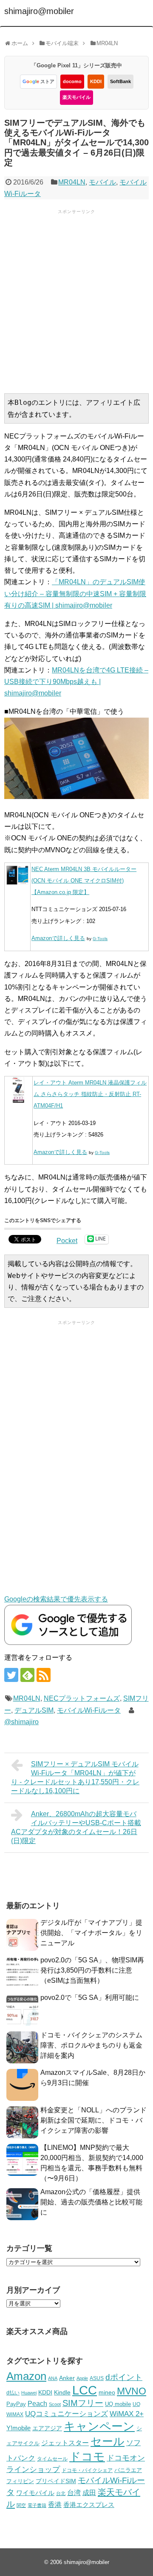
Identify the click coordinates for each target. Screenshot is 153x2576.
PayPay (16, 2404)
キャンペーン (99, 2426)
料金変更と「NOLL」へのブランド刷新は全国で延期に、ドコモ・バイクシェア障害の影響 (93, 2120)
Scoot (55, 2404)
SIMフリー (82, 2403)
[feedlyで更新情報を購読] (27, 1675)
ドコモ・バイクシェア (87, 2470)
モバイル (102, 182)
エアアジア (47, 2428)
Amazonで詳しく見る (58, 938)
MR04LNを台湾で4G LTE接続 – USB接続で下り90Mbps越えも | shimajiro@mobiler (76, 681)
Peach (37, 2403)
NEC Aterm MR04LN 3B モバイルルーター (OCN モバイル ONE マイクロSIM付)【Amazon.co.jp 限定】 (83, 880)
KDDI (96, 81)
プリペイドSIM (56, 2481)
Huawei (29, 2392)
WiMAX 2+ (127, 2413)
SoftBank (120, 81)
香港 (55, 2504)
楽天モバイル (76, 97)
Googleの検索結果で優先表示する (56, 1599)
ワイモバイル (35, 2492)
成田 (89, 2492)
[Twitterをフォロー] (11, 1675)
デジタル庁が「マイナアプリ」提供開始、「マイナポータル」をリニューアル (91, 1933)
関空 (21, 2505)
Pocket (67, 1240)
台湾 (74, 2492)
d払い (13, 2392)
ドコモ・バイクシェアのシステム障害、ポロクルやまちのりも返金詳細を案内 (91, 2045)
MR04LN (71, 182)
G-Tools (100, 938)
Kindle (62, 2392)
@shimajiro (21, 1721)
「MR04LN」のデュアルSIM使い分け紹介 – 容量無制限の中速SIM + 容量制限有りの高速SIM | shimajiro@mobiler (75, 593)
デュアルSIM (34, 1710)
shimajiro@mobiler (39, 11)
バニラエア (128, 2470)
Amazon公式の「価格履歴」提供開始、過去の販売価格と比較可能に (91, 2202)
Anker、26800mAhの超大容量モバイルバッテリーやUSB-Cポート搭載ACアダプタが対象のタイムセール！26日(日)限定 (76, 1827)
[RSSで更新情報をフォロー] (44, 1675)
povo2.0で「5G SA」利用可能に (89, 1997)
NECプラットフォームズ (82, 1698)
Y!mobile (18, 2428)
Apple (82, 2378)
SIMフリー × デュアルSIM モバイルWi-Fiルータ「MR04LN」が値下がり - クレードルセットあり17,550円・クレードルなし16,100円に (75, 1777)
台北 (60, 2493)
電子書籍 (37, 2505)
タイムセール (52, 2459)
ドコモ (87, 2456)
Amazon (26, 2376)
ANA (52, 2378)
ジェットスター (65, 2442)
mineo (107, 2392)
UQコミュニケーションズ (66, 2414)
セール (108, 2441)
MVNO (131, 2391)
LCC (84, 2390)
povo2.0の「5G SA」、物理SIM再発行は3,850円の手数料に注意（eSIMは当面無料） (92, 1970)
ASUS (97, 2378)
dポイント (123, 2377)
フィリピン (20, 2481)
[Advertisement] (76, 300)
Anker (67, 2378)
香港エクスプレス (88, 2504)
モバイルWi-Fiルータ (89, 1710)
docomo (72, 81)
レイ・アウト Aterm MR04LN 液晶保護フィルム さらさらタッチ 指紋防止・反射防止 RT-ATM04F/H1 (90, 1094)
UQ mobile (118, 2404)
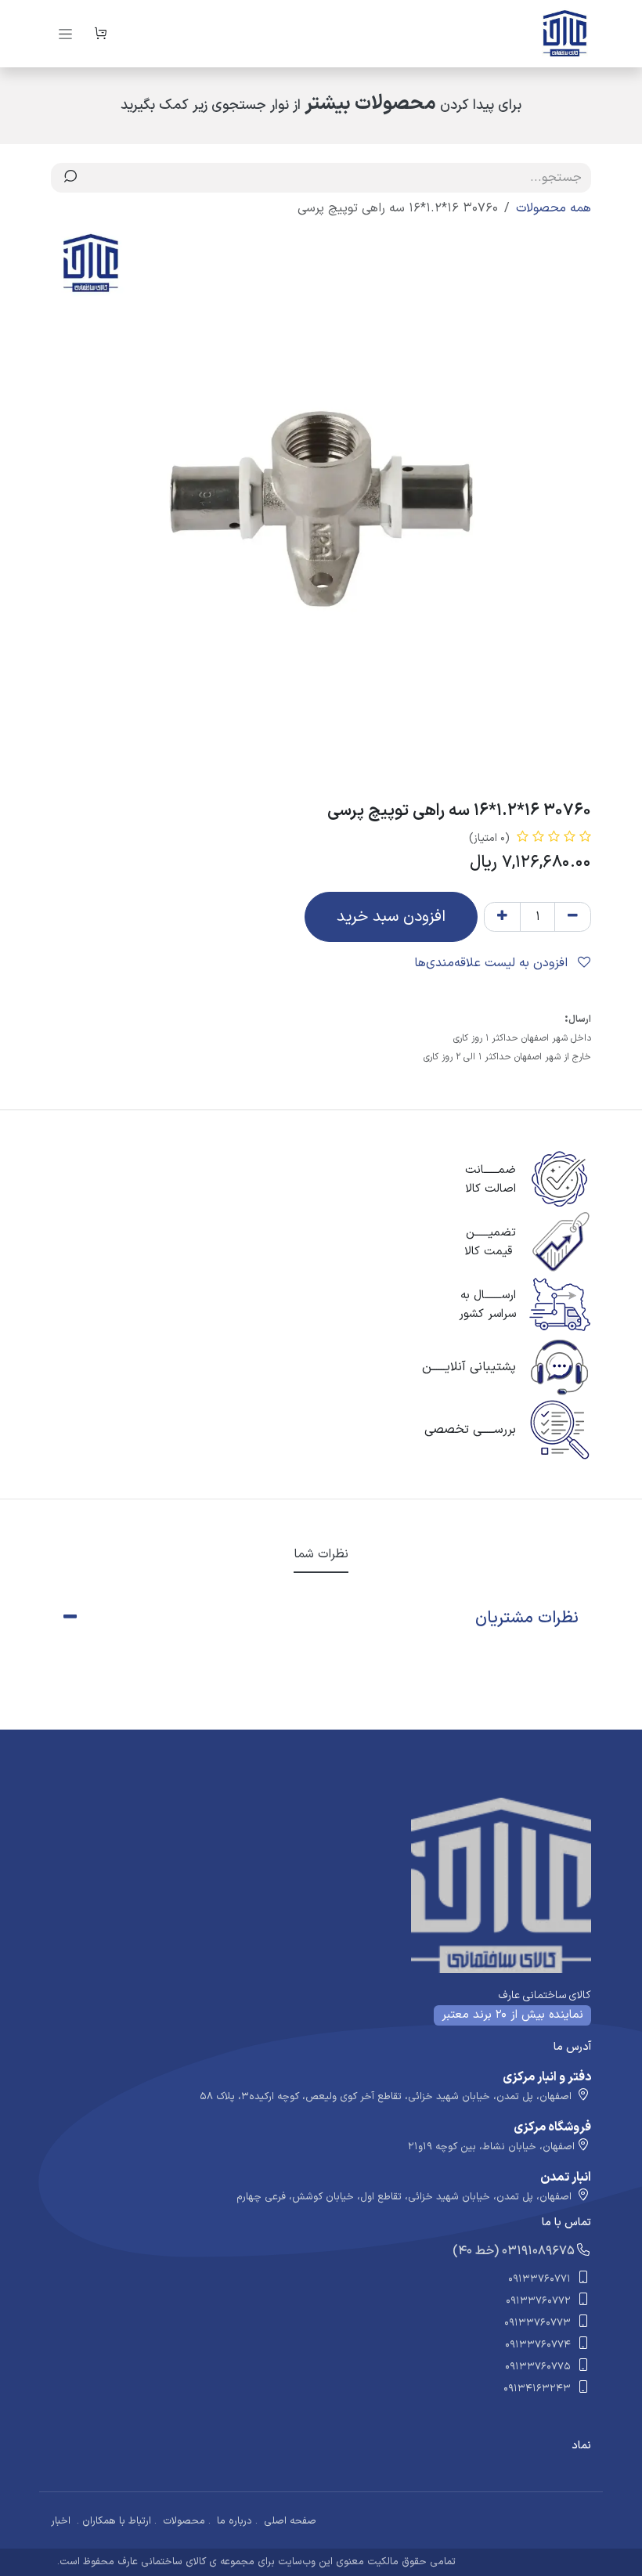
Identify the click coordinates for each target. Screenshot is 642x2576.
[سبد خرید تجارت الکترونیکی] (100, 34)
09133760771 (539, 2279)
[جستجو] (70, 178)
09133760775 (538, 2367)
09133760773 (537, 2323)
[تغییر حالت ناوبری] (65, 34)
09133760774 (538, 2345)
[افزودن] (502, 917)
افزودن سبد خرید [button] (391, 917)
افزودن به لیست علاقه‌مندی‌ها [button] (493, 963)
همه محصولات (553, 208)
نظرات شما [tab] (321, 1554)
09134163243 (537, 2389)
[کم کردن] (572, 917)
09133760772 (538, 2301)
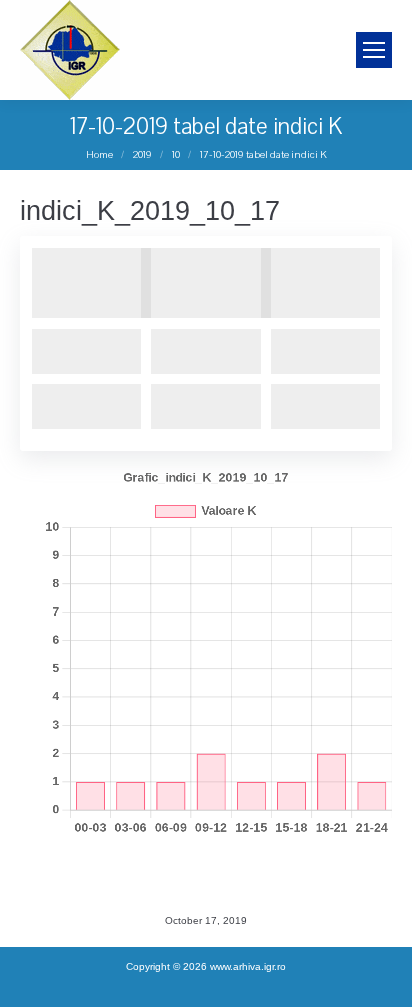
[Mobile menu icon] (374, 50)
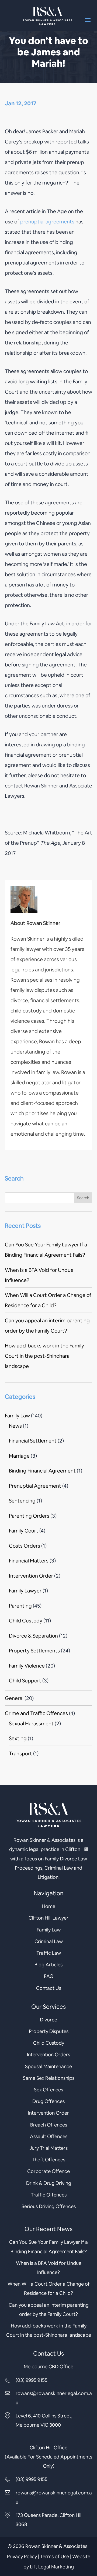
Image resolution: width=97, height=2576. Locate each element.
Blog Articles (48, 1964)
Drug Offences (48, 2101)
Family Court (23, 1530)
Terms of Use (54, 2556)
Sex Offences (48, 2090)
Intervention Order (31, 1575)
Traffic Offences (49, 2195)
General (14, 1698)
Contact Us (48, 1988)
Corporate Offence (48, 2171)
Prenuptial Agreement (35, 1485)
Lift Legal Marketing (52, 2567)
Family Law (17, 1415)
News (15, 1426)
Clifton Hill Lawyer (48, 1918)
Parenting (20, 1605)
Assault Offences (48, 2136)
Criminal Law (48, 1941)
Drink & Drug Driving (48, 2183)
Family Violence (27, 1665)
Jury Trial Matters (48, 2148)
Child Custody (25, 1620)
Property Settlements (34, 1650)
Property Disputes (48, 2031)
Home (48, 1906)
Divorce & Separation (33, 1635)
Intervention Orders (48, 2054)
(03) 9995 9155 (31, 2380)
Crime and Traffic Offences (36, 1713)
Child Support (25, 1680)
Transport (20, 1753)
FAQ (48, 1976)
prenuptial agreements (47, 221)
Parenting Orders (29, 1515)
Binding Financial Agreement (42, 1470)
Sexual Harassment (31, 1723)
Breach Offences (48, 2125)
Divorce (48, 2020)
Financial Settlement (33, 1440)
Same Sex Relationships (48, 2078)
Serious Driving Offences (49, 2206)
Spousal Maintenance (48, 2066)
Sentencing (22, 1500)
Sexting (18, 1738)
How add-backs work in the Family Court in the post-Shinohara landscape (44, 1356)
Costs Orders (24, 1545)
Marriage (19, 1456)
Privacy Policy (22, 2556)
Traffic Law (48, 1953)
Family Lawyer (25, 1590)
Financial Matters (28, 1560)
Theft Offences (48, 2159)
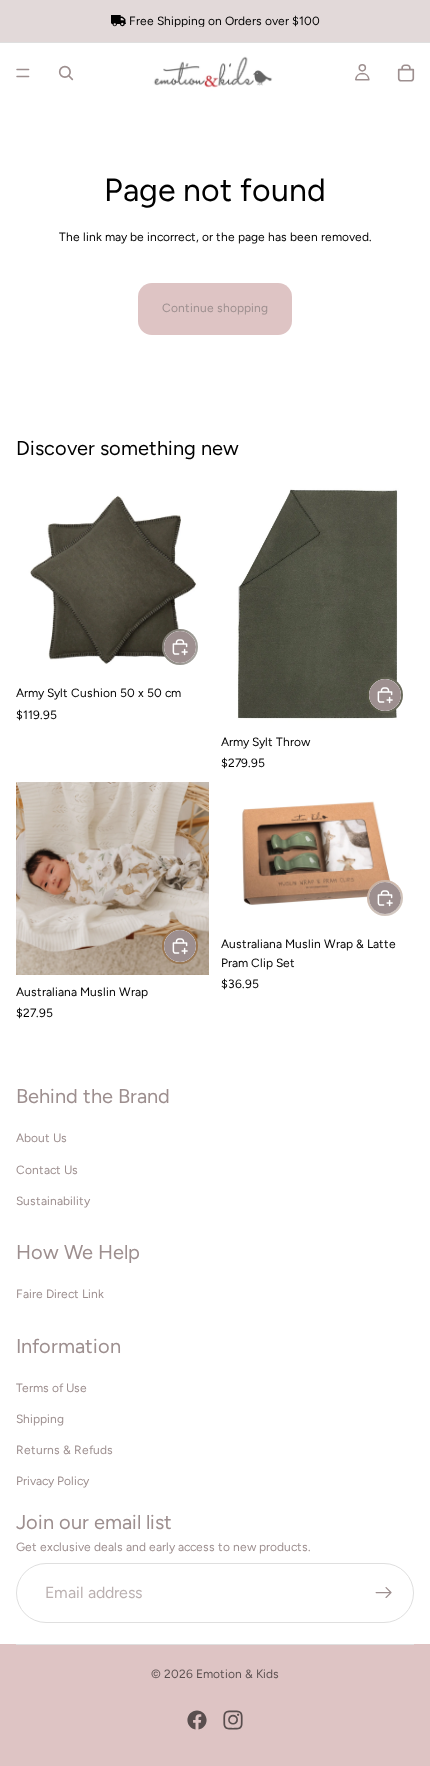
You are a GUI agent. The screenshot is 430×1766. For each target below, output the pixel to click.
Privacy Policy (52, 1482)
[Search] (66, 73)
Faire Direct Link (60, 1295)
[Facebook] (197, 1720)
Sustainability (53, 1201)
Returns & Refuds (64, 1451)
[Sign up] (384, 1593)
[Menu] (23, 73)
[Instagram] (233, 1720)
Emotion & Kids (237, 1674)
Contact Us (47, 1170)
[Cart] (406, 73)
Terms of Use (51, 1388)
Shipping (40, 1419)
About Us (41, 1139)
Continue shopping (215, 308)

▶ _ABOUT THIS TASK_: Retype only this portion of the data above: the line containing "Parenting (20, 1605)", the line containing "Spousal Maintenance (48, 2066)", and all lines between them, exactly.

▶ _EXERCISE RESPONSE_:
Parenting (20, 1605)
Assault Offences (48, 2136)
Criminal Law (48, 1941)
Drink & Drug Driving (48, 2183)
Family Violence (27, 1665)
Jury Trial Matters (48, 2148)
Child Custody (25, 1620)
Property Settlements (34, 1650)
Property Disputes (48, 2031)
Home (48, 1906)
Divorce & Separation (33, 1635)
Intervention Orders (48, 2054)
(03) 9995 9155 (31, 2380)
Crime and Traffic Offences (36, 1713)
Child Support (25, 1680)
Transport (20, 1753)
FAQ (48, 1976)
prenuptial agreements (47, 221)
Parenting Orders (29, 1515)
Binding Financial Agreement (42, 1470)
Sexual Harassment (31, 1723)
Breach Offences (48, 2125)
Divorce (48, 2020)
Financial Settlement (33, 1440)
Same Sex Relationships (48, 2078)
Serious Driving Offences (49, 2206)
Spousal Maintenance (48, 2066)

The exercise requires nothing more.